## Exercise goal
Only the lines from the one containing "Enable Allow agent forwarding" to the end of the entries should be written out, each exactly as it stands, both ends included.

## Provided data
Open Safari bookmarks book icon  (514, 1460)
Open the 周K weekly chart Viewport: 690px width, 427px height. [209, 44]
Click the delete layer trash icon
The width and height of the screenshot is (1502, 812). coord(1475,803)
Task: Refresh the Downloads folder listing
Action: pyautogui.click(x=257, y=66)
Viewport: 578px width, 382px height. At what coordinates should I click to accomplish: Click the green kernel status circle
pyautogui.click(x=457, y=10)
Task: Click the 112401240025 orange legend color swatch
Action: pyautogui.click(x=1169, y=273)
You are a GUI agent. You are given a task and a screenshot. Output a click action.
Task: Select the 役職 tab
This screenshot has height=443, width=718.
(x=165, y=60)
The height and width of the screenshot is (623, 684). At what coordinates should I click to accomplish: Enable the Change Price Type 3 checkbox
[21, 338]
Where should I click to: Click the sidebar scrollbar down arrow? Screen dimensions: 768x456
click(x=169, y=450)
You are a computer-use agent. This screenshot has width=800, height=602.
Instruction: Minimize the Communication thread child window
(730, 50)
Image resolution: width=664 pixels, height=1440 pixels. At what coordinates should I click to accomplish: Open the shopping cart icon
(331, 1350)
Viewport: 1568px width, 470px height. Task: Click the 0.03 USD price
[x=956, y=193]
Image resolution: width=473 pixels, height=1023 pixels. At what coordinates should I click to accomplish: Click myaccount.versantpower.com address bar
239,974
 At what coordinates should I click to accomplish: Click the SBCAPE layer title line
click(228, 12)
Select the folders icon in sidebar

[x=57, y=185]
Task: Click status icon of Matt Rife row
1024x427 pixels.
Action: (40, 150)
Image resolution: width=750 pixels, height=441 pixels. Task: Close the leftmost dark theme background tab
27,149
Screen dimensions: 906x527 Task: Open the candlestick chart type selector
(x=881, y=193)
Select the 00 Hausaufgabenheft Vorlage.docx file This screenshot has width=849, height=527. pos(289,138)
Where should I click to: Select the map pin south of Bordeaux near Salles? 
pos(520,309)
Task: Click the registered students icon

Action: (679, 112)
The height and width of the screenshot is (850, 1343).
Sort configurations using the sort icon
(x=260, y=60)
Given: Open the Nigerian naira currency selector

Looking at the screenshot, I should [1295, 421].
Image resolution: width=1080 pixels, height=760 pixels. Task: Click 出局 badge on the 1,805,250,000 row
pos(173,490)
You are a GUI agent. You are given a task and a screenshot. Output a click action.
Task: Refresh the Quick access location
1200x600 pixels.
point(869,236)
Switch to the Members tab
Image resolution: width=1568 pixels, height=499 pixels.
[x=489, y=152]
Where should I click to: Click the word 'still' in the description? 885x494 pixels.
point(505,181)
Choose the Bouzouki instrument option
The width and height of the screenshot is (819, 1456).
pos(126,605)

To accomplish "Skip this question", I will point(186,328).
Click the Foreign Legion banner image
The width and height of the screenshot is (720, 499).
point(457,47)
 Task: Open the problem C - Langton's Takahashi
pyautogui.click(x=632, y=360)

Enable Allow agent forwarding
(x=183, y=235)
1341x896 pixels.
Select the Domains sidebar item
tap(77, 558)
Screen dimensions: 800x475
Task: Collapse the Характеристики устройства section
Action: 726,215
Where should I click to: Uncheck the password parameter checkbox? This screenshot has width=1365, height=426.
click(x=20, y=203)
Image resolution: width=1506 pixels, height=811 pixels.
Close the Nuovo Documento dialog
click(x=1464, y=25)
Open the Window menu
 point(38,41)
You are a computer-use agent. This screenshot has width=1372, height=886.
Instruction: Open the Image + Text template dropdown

## Response to the exercise
Enable Allow agent forwarding
(x=183, y=235)
1341x896 pixels.
Select the Domains sidebar item
tap(77, 558)
Screen dimensions: 800x475
Task: Collapse the Характеристики устройства section
Action: 726,215
Where should I click to: Uncheck the password parameter checkbox? This screenshot has width=1365, height=426.
click(x=20, y=203)
Image resolution: width=1506 pixels, height=811 pixels.
Close the Nuovo Documento dialog
click(x=1464, y=25)
Open the Window menu
 point(38,41)
You are a computer-use agent. This screenshot has width=1372, height=886.
Instruction: Open the Image + Text template dropdown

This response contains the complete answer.